Attacks on the Supreme Court’s jurisdiction are more controversial, but they also have a plausible basis in the Constitution’s text. According to Article III of the Constitution, in most cases, “the Supreme Court shall have appellate jurisdiction, both as to law and fact, with such exceptions, and under such regulations as the Congress shall make.” Proponents of jurisdiction-stripping claim that this power to make “exceptions” to the justices’ jurisdiction includes the power to eliminate their power to decide certain questions.
Congress actually did engage in jurisdiction stripping on at least one occasion, and the Supreme Court upheld its decision to do so. During Reconstruction, a military commander jailed a newspaper publisher accused of publishing “incendiary and libellous” articles. Though the publisher sought an order from the Supreme Court requiring his release, Congress stripped the justices of jurisdiction to hear the matter in March of 1868. That December, a unanimous Court held in Ex parte McCardle held that this jurisdiction stripping bill bound the Court....
So Mr. Millhiser wants to say here is the Congress should not use it's power (in "marriage equity" cases) to control the courts. But I wonder if he would have the same issue if a Democratic Congress would push through a measure to stop appeals of against Obamacare or the blatantly unconstitutional "executive amnesty"?
One of the great issues since the Progressive Era started in the early 1900s is the ceding, by Congress (and to a lesser extent the President) their their legislating powers to the bureaucracy and the courts. Agencies such as the EPA, OSHA and FCC issues regulations with the force and penalty of law and the people have no input. Conveniently gives the members of the congress an excuse that they are not at fault for the EPA shutting down coal fired plants based on fiction such as "global climate change" (I think that's the current term for it) and gives them time to concentrate on the important things. Such as hearings on if baseball players shot themselves in the ass with steroids.

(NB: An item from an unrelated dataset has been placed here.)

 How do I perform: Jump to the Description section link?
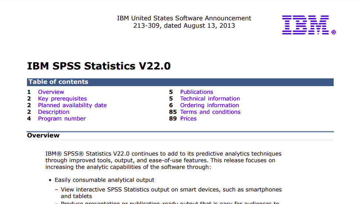pyautogui.click(x=54, y=112)
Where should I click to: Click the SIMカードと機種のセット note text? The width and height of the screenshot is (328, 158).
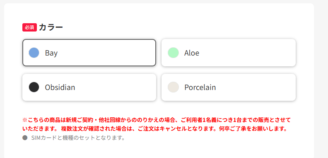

The process of reestablishing the republic will be hard and long, but one of the first steps will be to exert Congressional control over the courts and the bureaucracy. The EPA, OSHA, etc should not be able to issue regulations without the approval of a majority of the congress. And the courts needs to "...defer to the legislature where the Constitution is silent.", in the wise words of Robert Bork. And maybe the members of that body will spend more time actually attending to the people's business, as opposed to be content to a government on autopilot.